I think the cmd_link and event_link were an attempt to send commands and read events, respectively, without the packet type byte. Now that I look back at it, I don't know that they will work with a single type using or implementing both.

host::Hci defines the bulk of the implementation, and is written in terms of a generic Header type. uart, cmd_link, and event_link were intended to provide implementations for Header: uart adds the packet type byte, and the others don't. So the transport implementation can use uart::CommandHeader instead of handling the packet type internally.

If you think splitting up write into multiple functions, I'd be happy to give that a try. I think I would still provide a UART implementation (though perhaps in a new crate).

Do you have a device in mind that I could play around with and test the reworked implementation? Or do you want to try updating the code and submitting PRs? I'm open to either. I only have a handful of hours per week I can work on this, but I would be happy to help get this working for you.

achan1989 commented 5 years ago

I don't have a UART/embedded device that I can run this on, but eventually I should be able to test any changes on a USB/Linux device (once I've written the appropriate device crate). So nothing useful yet, sorry.

It sounds like you've actually used this crate on an embedded device. How did you schedule the receive actions? I.e. how do you know when to call Controller::read_into()? I'm an embedded software guy in my day job if that helps, although my experience with embedded Rust is very limited.

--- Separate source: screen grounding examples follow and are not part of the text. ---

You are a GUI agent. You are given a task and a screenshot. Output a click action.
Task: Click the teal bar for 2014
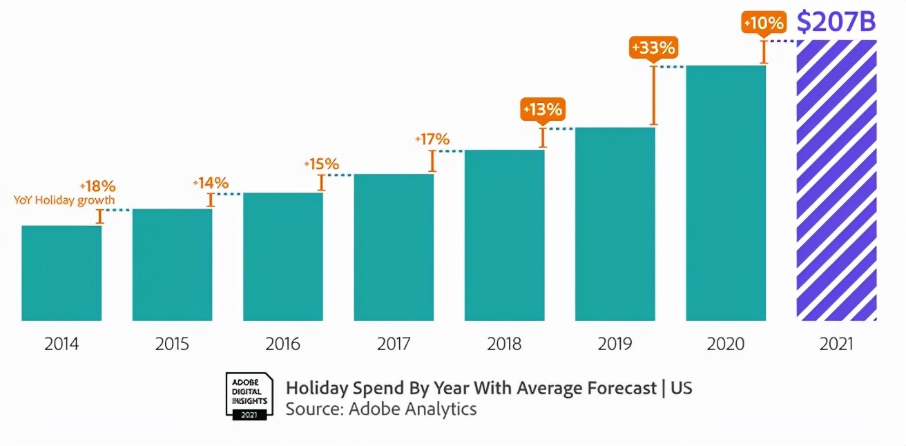tap(61, 273)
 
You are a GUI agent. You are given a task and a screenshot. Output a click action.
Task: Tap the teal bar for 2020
tap(726, 193)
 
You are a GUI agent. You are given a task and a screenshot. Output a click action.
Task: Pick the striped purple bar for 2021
tap(836, 180)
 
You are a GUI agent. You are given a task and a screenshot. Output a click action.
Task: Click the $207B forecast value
tap(836, 22)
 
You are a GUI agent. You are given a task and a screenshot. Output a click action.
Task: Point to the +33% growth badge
tap(653, 48)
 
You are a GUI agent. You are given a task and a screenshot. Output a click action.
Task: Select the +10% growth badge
tap(763, 23)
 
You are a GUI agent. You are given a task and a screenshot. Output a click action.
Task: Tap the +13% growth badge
tap(542, 109)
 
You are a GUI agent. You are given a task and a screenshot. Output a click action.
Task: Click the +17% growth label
tap(432, 139)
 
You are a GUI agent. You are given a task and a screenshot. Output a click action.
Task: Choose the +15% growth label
tap(321, 164)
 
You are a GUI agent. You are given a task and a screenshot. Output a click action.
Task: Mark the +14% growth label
tap(211, 183)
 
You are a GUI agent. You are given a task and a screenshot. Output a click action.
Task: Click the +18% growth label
tap(97, 186)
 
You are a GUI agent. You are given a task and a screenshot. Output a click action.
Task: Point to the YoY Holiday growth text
tap(64, 200)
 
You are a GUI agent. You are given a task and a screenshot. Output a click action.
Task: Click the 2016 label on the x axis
tap(283, 344)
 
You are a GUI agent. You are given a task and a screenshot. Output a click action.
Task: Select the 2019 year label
tap(615, 344)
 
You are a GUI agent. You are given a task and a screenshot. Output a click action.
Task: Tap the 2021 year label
tap(836, 344)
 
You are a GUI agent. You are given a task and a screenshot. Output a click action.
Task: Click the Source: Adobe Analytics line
tap(381, 408)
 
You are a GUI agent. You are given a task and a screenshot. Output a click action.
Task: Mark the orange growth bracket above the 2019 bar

I ask because I'm tempted to try hacking on this and see what I can come up with, but I don't want to do something that is incompatible with an embedded environment. I think I'll need to play a bit to figure out what does and doesn't work.

danielgallagher0 commented 5 years ago

I only have one device crate (bluenrg), and I have a simple test application that reads on a fixed timer. I should be able to connect the BlueNRG's data ready signal to an external interrupt, but I haven't bothered yet. I'll try to do that when I write a non-toy application.